Extracted records
※ ※ ※
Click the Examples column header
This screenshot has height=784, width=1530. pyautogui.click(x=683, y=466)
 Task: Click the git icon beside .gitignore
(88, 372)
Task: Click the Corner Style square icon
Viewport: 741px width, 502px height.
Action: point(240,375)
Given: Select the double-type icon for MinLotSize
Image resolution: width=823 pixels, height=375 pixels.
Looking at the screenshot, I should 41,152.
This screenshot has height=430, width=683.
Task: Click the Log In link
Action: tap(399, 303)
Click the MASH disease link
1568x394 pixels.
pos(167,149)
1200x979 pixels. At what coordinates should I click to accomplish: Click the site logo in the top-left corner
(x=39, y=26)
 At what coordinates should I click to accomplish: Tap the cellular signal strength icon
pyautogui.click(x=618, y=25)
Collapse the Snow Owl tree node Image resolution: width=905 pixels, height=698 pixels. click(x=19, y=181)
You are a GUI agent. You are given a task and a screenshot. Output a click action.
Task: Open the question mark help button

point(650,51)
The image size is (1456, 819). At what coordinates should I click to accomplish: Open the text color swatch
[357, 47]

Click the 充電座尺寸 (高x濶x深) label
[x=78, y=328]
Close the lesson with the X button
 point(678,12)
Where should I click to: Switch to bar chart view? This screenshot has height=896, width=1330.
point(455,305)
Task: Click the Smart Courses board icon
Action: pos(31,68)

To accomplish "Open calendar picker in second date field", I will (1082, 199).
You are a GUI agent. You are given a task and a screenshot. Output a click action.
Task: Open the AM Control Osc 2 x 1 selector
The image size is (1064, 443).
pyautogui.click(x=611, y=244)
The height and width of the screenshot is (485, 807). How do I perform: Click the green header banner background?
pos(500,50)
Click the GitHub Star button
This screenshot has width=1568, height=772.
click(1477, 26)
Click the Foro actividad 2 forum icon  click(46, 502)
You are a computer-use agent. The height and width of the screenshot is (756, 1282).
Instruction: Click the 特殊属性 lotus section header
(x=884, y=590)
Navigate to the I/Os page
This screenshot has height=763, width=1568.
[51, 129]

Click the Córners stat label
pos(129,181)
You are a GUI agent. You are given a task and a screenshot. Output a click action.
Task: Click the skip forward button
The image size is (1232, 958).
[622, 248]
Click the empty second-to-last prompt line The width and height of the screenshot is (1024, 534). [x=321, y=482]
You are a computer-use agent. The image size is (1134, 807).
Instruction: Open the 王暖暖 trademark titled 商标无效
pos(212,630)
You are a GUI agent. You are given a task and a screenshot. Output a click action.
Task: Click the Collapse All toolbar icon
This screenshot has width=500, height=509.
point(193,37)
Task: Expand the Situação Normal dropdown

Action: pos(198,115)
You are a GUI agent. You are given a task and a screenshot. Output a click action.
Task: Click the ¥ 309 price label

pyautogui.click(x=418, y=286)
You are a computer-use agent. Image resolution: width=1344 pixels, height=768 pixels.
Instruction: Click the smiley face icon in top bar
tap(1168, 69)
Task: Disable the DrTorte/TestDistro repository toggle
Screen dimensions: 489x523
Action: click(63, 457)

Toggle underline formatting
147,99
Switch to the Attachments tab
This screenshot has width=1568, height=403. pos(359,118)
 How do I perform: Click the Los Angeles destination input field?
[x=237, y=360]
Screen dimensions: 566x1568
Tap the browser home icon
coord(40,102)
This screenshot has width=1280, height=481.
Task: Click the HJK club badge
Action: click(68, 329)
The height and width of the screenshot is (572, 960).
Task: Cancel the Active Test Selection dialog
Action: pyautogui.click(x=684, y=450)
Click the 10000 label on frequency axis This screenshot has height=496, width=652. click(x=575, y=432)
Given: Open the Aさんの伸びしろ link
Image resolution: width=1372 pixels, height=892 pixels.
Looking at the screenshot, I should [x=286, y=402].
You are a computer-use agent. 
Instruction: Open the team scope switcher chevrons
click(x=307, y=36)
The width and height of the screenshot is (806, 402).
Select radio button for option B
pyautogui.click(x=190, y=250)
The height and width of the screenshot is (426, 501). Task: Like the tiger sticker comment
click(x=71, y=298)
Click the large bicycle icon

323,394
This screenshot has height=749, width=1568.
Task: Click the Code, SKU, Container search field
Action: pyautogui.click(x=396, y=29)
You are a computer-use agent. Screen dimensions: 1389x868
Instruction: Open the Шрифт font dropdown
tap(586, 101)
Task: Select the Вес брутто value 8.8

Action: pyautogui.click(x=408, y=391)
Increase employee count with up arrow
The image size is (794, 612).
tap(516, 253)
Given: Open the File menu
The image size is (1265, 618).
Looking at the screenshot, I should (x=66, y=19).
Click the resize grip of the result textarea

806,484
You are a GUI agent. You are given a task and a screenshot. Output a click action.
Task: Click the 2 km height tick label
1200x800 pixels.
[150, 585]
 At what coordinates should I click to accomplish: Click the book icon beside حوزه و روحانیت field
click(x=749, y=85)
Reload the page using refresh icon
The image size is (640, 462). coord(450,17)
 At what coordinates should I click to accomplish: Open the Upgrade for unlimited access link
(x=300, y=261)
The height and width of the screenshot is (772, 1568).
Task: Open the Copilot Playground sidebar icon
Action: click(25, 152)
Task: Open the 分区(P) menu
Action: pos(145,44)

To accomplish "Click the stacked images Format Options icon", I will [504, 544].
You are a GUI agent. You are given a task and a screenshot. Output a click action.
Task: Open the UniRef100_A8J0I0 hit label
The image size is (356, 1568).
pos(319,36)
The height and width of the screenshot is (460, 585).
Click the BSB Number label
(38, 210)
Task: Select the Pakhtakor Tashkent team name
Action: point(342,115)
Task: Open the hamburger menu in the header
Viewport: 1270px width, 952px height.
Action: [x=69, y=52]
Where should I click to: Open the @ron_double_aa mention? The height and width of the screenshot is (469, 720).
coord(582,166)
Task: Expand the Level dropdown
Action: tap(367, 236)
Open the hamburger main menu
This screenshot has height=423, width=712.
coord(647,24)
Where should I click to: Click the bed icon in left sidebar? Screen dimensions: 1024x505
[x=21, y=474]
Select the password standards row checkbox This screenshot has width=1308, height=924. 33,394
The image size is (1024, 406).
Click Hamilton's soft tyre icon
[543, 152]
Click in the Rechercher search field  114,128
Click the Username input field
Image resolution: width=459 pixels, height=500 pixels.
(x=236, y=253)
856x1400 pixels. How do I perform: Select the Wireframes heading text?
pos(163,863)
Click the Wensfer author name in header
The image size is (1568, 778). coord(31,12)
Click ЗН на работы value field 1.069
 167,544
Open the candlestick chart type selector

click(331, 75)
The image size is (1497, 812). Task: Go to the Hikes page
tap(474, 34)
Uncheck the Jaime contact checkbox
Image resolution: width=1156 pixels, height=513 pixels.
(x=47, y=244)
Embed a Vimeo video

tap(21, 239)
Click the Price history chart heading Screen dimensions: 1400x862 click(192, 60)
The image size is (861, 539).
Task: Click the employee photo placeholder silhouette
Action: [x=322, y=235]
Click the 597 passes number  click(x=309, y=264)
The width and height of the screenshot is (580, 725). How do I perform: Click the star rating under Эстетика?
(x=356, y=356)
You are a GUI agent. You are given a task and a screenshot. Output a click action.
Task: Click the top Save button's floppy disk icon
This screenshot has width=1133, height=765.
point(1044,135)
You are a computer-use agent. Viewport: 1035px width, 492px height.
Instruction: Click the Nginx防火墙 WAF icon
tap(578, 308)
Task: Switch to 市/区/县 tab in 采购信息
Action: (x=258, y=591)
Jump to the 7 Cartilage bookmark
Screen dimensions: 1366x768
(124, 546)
※ ※ ※
● **What you need to do**
Extract the records from their first line through the line containing "(x=39, y=26)", both ends included, and reproduce them verbatim.

● **Exercise response**
Click the Examples column header
This screenshot has height=784, width=1530. pyautogui.click(x=683, y=466)
 Task: Click the git icon beside .gitignore
(88, 372)
Task: Click the Corner Style square icon
Viewport: 741px width, 502px height.
Action: point(240,375)
Given: Select the double-type icon for MinLotSize
Image resolution: width=823 pixels, height=375 pixels.
Looking at the screenshot, I should 41,152.
This screenshot has height=430, width=683.
Task: Click the Log In link
Action: tap(399, 303)
Click the MASH disease link
1568x394 pixels.
pos(167,149)
1200x979 pixels. At what coordinates should I click to accomplish: Click the site logo in the top-left corner
(x=39, y=26)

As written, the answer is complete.